▶ **PROVIDED INFORMATION**
•••••
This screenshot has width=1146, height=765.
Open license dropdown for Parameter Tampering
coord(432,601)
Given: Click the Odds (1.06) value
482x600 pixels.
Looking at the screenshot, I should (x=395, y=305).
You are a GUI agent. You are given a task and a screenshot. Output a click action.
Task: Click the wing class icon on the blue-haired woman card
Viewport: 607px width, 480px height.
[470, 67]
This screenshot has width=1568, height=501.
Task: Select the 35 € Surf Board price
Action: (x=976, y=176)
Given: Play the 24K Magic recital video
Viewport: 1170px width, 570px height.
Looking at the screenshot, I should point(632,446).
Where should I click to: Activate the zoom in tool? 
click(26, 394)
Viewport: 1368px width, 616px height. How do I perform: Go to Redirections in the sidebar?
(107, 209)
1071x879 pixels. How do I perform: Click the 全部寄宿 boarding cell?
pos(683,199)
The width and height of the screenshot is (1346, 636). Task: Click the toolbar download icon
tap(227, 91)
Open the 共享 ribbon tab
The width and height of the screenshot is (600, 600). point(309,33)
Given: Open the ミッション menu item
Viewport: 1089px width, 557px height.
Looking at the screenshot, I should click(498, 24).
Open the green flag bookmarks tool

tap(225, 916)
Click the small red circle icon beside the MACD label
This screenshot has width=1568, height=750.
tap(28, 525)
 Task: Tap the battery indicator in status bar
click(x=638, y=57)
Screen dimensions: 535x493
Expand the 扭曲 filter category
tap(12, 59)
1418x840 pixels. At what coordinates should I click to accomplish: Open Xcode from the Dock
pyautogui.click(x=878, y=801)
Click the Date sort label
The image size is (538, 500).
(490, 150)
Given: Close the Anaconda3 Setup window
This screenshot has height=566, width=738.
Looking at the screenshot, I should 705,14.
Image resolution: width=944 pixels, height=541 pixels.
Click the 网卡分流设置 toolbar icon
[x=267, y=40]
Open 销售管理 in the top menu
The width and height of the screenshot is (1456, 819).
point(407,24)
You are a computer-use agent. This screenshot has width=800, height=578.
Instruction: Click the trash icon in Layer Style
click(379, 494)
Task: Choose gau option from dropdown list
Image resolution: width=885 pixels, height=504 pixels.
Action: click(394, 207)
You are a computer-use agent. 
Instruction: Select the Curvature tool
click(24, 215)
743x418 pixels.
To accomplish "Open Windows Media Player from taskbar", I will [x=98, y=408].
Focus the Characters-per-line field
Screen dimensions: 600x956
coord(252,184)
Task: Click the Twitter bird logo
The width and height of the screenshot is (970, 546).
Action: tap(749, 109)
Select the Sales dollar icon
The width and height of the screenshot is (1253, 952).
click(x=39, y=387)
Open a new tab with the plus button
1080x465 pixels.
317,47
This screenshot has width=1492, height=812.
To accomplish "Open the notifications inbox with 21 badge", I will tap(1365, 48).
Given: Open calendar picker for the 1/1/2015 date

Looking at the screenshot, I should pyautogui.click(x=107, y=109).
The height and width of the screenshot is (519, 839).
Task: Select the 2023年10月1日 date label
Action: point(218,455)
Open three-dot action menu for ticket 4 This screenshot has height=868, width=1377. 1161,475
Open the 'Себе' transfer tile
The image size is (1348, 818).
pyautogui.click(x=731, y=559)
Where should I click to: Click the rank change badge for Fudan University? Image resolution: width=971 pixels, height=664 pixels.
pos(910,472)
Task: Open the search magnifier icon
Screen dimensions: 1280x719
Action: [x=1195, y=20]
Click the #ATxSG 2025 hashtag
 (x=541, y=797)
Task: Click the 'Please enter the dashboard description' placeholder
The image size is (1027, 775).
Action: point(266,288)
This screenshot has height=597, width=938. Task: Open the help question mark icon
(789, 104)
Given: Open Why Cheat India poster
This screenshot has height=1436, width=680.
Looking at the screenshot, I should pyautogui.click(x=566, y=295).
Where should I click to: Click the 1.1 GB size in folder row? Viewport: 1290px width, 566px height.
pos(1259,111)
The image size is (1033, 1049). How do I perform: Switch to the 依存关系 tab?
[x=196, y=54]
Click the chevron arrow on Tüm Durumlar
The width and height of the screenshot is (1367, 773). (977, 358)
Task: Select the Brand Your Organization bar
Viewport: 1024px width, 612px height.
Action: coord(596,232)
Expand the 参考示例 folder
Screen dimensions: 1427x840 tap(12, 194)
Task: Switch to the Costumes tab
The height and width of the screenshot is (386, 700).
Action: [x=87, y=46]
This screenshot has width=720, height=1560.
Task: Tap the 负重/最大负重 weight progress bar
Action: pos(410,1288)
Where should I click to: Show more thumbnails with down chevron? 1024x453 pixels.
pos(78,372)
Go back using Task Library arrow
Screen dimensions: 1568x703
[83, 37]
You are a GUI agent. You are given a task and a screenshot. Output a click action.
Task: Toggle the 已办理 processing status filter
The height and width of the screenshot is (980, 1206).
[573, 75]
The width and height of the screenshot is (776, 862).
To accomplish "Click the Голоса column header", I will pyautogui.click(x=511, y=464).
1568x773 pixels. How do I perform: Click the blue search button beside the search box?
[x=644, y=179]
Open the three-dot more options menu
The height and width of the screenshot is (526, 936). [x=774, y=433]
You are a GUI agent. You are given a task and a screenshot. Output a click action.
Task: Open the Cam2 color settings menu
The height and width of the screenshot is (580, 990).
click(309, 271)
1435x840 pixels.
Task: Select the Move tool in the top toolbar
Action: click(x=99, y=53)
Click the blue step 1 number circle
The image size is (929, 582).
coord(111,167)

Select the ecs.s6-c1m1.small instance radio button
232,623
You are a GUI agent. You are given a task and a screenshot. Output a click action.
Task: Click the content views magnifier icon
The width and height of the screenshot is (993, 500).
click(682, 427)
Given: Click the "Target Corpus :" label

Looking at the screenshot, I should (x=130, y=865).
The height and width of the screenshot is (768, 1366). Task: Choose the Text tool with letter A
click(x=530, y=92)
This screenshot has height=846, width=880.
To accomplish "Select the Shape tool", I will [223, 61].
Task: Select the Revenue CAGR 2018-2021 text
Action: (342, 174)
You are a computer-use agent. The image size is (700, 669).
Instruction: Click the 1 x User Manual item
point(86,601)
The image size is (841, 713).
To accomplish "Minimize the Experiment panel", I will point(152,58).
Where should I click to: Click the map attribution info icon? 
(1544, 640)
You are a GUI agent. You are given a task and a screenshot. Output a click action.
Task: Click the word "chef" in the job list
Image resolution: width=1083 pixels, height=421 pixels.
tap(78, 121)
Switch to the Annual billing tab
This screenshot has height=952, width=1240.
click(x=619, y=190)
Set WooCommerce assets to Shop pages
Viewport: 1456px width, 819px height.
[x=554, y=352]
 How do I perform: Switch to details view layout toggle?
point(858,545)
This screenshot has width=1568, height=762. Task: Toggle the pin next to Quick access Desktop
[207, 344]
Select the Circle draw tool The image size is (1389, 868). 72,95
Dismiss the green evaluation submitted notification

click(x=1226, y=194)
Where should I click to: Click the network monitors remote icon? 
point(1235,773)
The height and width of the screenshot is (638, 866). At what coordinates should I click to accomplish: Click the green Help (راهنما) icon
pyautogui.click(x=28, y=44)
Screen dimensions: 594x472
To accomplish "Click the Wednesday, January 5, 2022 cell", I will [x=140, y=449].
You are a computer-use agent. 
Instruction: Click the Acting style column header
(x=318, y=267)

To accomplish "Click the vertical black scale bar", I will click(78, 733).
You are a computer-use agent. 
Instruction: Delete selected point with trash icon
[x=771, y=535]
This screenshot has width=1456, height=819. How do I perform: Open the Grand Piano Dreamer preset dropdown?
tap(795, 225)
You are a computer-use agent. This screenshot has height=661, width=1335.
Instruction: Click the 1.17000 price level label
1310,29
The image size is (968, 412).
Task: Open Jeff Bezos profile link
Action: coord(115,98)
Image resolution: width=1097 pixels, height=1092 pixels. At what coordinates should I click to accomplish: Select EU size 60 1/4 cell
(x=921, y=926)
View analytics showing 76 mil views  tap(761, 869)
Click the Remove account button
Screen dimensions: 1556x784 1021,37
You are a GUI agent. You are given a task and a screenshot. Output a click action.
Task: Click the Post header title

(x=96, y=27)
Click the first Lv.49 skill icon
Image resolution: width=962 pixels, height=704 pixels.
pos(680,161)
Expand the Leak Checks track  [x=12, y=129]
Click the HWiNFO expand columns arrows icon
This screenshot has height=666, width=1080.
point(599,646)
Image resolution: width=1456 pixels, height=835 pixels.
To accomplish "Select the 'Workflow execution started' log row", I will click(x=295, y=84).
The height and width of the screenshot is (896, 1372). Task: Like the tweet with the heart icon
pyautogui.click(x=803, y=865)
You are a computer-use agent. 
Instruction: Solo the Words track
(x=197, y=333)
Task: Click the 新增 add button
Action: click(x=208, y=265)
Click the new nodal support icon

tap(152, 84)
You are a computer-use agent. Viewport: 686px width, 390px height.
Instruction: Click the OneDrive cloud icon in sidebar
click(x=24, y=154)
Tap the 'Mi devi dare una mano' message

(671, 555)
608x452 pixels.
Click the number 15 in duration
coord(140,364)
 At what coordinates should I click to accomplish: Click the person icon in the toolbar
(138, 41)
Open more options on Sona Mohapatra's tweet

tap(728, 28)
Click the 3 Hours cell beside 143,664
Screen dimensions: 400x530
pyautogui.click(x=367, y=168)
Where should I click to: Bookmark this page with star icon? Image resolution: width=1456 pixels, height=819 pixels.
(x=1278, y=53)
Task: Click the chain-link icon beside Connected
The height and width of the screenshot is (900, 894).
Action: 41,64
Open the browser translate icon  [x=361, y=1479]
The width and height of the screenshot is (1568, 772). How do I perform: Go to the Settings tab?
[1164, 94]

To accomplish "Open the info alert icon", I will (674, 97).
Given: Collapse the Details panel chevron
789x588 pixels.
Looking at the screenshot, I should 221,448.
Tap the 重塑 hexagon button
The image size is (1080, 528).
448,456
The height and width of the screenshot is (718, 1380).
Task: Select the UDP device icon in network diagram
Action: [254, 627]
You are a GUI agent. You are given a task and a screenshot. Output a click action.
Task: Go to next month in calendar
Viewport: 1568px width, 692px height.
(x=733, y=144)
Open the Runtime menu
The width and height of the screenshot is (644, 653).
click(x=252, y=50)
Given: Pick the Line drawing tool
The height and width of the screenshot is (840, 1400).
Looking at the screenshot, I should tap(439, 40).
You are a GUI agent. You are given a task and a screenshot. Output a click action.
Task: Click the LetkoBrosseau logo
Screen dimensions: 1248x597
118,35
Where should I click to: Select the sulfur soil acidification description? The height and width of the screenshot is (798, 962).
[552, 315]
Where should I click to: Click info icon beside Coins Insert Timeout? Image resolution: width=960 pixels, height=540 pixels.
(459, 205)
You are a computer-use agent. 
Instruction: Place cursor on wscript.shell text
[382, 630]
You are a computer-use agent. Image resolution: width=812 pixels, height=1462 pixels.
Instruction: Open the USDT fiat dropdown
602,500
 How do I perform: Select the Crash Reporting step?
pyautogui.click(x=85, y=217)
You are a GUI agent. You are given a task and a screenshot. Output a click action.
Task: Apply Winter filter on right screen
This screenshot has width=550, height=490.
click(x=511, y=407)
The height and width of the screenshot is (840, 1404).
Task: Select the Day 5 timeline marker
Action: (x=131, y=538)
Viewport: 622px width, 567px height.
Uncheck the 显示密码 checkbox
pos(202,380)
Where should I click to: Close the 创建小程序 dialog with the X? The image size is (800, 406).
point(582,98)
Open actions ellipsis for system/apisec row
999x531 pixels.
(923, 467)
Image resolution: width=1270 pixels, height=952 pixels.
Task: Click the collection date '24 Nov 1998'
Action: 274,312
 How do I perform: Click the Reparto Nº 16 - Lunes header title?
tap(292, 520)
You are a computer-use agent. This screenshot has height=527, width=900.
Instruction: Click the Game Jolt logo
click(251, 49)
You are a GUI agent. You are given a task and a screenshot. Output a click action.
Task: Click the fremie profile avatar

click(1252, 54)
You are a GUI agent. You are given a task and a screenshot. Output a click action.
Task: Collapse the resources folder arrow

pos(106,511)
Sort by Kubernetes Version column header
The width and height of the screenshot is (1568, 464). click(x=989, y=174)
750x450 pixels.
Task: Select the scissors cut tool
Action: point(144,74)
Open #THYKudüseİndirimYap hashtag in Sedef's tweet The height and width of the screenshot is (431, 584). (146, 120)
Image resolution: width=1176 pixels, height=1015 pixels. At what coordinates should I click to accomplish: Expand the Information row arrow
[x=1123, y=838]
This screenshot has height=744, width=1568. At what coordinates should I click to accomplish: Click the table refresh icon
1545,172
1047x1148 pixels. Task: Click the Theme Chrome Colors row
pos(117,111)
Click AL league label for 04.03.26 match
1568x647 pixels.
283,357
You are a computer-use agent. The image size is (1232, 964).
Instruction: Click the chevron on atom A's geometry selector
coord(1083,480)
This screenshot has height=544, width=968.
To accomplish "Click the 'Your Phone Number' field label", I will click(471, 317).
•••••
▶ **WHAT YOU WILL DO**
Can you reproduce the entries verbatim, from the first line through the line containing "Action: (x=976, y=176)", including both?

▶ **RESPONSE**
This screenshot has width=1146, height=765.
Open license dropdown for Parameter Tampering
coord(432,601)
Given: Click the Odds (1.06) value
482x600 pixels.
Looking at the screenshot, I should (x=395, y=305).
You are a GUI agent. You are given a task and a screenshot. Output a click action.
Task: Click the wing class icon on the blue-haired woman card
Viewport: 607px width, 480px height.
[470, 67]
This screenshot has width=1568, height=501.
Task: Select the 35 € Surf Board price
Action: (x=976, y=176)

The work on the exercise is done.